- Interactive map of Langtang South
- Langtang South Location in Nigeria
- Coordinates: 8°38′N 9°48′E﻿ / ﻿8.633°N 9.800°E
- Country: Nigeria
- State: Plateau State
- Headquarters: Mabudi

Area
- • Total: 838 km^{2} (324 sq mi)
- Elevation: 0 m (0 ft)

Population (2006 census)
- • Total: 106,305
- • Density: 127/km^{2} (329/sq mi)
- Time zone: UTC+1 (WAT)
- 3-digit postal code prefix: 941
- ISO 3166 code: NG.PL.LS

= Langtang South =

Langtang South is a Local Government Area in Plateau State, Nigeria. Its headquarters are in the town of Mabudi.

It has an area of 838 km^{2} and a population of 106,305 at the 2006 census.

The postal code of the area is 941.

Langtang North and Langtang South are represented in the House of Representatives by Vincent Venman Bulus. Hon Nanfa Nbin was sworn in as the Executive Chairman of Langtang South on 10 October 2024.
The Local Government has a Chief Magistrate Court located in Mabudi and 3 Area Courts located in Sabon Gida, Dadin Kowa and Magama.

== Climate/Geography ==
Langtang, which is 0 metres/feet above sea level, has a tropical wet and dry climate, often known as a savanna climate (Classification: Aw). The district experiences an annual temperature of 26.91 °C (80.44 °F), which is -2.55% colder than the average for Nigeria. Approximately 147.33 millimetres (5.8 inches) of precipitation and 172.0 wet days (47.12% of the total) are experienced annually in Langtang.

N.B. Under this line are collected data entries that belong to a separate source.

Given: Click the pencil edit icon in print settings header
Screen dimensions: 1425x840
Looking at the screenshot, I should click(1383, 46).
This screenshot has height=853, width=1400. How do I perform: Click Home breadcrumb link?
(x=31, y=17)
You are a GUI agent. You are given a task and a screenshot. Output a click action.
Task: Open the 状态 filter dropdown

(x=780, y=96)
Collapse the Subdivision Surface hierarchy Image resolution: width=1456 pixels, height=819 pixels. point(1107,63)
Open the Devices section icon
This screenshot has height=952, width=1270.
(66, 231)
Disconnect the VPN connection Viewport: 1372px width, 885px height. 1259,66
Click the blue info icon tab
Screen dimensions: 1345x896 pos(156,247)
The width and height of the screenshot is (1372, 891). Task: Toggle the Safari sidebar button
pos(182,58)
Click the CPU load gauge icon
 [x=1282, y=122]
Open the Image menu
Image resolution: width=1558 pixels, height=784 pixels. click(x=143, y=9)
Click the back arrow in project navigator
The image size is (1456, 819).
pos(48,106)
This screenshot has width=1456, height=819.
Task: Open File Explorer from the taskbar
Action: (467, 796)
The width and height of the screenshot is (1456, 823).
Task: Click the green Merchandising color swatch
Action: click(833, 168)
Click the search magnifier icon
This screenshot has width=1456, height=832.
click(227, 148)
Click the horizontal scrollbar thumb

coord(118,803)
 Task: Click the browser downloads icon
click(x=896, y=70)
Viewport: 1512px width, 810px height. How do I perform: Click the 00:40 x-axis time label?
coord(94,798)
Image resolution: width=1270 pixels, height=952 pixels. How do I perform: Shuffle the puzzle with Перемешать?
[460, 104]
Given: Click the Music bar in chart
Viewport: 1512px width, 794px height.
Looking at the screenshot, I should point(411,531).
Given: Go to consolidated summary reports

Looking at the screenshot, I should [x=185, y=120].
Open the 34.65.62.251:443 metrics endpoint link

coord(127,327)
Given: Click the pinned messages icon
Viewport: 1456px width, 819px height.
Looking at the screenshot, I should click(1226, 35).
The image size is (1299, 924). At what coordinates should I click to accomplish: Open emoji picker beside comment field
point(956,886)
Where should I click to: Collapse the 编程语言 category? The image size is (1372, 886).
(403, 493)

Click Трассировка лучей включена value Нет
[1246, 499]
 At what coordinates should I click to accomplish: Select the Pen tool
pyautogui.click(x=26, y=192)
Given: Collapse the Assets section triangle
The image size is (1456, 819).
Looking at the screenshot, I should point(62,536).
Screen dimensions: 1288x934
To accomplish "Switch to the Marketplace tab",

Langtang experiences a whole year of intense heat waves, partially cloudy dry seasons, and terrible wet season. It rarely drops below 59 °F or rises over 104 °F throughout the year, with average temperatures fluctuating between 64 °F and 100 °F. The average daily maximum temperature during the 2.5-month hot season, which runs from 31 January to 15 April, is above 96 °F. At 99 °F on average for highs and 74 °F on average for lows, March is the hottest month of the year in Langtang.

With an average daily maximum temperature below 86 °F, the chilly season spans 3.8 months, from 24 June to 17 October. With an average low temperature of 71 °F and high temperature of 83 °F, August is the coldest month of the year in Langtang South.

An average of 27 degrees Celsius or 81 degrees Fahrenheit is experienced in Langtang South LGA, which spans an area of 838 square kilometres or 324 square miles. Two separate seasons—the dry and the rainy—are experienced in the area. Langtang North LGA receives an estimated 1900 mm of precipitation annually in total.